If in my flower of youth and strength, when all men

Lov’d, honour’d, fear’d me, thou alone could hate me

Thy Husband, slight me, sell me, and forgo me;

How wouldst thou use me now, blind, and thereby

Deceiveable, in most things as a child

Helpless, thence easily contemn’d, and scorn’d,

And last neglected? How wouldst thou insult

When I must live uxorious to thy will

In perfet thraldom, how again betray me,

Bearing my words and doings to the Lords

To gloss upon, and censuring, frown or smile?

This Gaol I count the house of Liberty

To thine whose doors my feet shall never enter.

Dal: Let me approach at least, and touch thy hand.

Sam: Not for thy life, lest fierce remembrance wake

My sudden rage to tear thee joint by joint.

At distance I forgive thee, go with that;

Bewail thy falshood, and the pious works

It hath brought forth to make thee memorable

Among illustrious women, faithful wives:

Cherish thy hast’n’d widowhood with the gold

Of Matrimonial treason: so farewel.

Dal: I see thou art implacable, more deaf

To prayers, then winds and seas, yet winds to seas

Are reconcil’d at length, and Sea to Shore:

Thy anger, unappeasable, still rages,

Eternal tempest never to be calm’d.

Why do I humble thus my self, and suing

For peace, reap nothing but repulse and hate?

Bid go with evil omen and the brand

Of infamy upon my name denounc’t?

To mix with thy concernments I desist

Henceforth, nor too much disapprove my own.

Fame if not double-fac’t is double-mouth’d,

And with contrary blast proclaims most deeds,

On both his wings, one black, th’ other white,

Bears greatest names in his wild aerie flight.

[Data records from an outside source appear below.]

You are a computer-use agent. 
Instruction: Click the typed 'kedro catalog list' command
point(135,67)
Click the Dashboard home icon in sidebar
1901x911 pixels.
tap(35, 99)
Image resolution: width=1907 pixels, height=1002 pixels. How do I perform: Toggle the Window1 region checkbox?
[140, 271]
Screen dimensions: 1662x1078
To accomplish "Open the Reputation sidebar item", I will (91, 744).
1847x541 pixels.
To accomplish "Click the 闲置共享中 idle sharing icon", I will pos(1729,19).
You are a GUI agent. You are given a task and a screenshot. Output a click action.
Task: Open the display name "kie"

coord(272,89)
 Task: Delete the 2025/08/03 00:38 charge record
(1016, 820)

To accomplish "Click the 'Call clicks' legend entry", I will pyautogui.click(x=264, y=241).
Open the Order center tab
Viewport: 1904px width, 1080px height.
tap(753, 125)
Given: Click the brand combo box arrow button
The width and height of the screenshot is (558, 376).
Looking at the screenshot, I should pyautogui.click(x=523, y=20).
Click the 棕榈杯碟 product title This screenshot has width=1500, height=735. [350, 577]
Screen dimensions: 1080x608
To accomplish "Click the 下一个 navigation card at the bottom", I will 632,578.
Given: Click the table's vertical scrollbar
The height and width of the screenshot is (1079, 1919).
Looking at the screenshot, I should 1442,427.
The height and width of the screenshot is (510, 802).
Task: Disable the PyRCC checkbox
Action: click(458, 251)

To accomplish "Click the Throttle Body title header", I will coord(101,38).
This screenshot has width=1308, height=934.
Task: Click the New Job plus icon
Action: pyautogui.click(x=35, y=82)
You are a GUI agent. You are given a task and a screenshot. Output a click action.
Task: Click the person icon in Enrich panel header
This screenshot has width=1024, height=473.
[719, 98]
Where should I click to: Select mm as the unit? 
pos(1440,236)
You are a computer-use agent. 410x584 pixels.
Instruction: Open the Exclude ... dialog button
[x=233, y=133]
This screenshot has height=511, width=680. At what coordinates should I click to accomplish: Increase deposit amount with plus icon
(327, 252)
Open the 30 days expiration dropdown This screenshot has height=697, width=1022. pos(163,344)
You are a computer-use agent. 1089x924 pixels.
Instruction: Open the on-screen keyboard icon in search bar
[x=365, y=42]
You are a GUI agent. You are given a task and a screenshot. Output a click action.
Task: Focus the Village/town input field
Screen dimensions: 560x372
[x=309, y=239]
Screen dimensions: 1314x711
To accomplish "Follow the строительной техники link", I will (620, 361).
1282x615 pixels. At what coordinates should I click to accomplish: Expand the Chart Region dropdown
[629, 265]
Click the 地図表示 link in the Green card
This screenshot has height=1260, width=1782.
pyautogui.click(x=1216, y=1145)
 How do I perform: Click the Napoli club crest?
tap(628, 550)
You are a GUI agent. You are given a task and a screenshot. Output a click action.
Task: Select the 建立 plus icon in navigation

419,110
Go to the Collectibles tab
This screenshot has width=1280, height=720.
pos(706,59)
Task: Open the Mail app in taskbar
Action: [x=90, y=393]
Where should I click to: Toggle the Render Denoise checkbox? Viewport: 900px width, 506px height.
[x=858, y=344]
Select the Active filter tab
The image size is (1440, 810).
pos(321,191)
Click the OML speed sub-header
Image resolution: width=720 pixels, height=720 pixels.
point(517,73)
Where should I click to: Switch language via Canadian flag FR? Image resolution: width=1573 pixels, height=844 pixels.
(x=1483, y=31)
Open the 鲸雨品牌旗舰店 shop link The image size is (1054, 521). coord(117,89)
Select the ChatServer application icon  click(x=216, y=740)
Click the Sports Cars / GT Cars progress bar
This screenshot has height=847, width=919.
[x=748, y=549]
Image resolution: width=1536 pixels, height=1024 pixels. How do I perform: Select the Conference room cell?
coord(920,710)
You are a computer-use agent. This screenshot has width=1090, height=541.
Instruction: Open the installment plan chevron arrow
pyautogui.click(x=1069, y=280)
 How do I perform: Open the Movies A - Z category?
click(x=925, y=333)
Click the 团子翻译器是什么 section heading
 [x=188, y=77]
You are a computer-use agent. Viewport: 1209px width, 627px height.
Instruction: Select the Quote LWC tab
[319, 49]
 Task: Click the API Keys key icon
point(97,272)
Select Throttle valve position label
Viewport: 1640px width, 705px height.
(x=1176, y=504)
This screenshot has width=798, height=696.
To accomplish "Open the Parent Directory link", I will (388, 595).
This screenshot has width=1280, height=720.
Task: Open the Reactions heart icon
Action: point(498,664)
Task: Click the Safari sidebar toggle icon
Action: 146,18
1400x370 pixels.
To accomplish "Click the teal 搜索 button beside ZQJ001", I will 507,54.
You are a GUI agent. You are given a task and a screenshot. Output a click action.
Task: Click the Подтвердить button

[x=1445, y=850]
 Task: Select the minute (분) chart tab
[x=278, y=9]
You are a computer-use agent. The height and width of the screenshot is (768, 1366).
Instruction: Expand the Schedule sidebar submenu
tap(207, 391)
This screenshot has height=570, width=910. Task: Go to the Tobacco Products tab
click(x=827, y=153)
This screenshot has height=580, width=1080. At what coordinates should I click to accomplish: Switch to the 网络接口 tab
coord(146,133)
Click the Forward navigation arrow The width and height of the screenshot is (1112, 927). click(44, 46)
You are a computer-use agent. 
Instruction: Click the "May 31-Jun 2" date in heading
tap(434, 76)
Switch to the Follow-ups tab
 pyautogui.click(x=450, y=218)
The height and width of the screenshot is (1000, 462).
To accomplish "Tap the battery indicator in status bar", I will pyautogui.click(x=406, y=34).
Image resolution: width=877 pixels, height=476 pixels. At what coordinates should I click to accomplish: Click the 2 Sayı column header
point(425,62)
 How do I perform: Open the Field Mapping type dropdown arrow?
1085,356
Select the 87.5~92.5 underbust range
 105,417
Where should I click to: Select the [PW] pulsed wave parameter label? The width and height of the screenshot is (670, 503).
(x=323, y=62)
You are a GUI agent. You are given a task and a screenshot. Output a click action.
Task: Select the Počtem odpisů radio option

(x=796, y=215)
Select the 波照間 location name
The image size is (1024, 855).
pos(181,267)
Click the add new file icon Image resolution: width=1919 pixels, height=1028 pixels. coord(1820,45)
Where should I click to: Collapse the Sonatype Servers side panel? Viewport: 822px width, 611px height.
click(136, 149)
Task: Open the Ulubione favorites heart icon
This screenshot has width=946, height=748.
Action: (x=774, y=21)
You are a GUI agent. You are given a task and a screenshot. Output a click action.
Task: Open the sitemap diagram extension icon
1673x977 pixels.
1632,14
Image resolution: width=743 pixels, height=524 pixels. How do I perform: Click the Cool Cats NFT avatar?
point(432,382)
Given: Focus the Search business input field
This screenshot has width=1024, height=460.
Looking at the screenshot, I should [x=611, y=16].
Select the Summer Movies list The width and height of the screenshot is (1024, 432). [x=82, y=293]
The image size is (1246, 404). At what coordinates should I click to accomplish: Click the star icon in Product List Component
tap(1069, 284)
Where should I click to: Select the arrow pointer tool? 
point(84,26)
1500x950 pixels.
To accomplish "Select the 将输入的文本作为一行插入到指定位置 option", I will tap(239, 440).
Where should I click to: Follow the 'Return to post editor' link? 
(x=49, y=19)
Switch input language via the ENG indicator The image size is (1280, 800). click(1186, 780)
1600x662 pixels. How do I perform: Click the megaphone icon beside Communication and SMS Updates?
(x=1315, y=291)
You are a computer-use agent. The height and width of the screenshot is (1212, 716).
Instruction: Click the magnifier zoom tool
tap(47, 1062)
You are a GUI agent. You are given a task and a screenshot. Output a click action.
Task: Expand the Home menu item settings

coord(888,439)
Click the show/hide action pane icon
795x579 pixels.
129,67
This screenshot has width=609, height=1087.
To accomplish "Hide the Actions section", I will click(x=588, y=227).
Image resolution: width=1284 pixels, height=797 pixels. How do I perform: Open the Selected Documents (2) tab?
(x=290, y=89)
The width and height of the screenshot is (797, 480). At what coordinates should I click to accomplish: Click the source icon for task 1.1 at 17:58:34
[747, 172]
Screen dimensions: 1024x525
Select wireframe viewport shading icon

My name perhaps among the Circumcis’d

In Dan, in Judah, and the bordering Tribes,

To all posterity may stand defam’d,

With malediction mention’d, and the blot

Of falshood most unconjugal traduc’t.

But in my countrey where I most desire,

In Ecron, Gaza, Asdod, and in Gath

I shall be nam’d among the famousest

Of Women, sung at solemn festivals,

Living and dead recorded, who to save

Her countrey from a fierce destroyer, chose

Above the faith of wedlock-bands, my tomb

With odours visited and annual flowers.

Not less renown’d then in Mount Ephraim,

Jael who with inhospitable guile

Smote Sisera sleeping through the Temples nail’d.

Nor shall I count it hainous to enjoy

The public marks of honour and reward

Conferr’d upon me, for the piety

Which to my countrey I was judg’d to have shewn.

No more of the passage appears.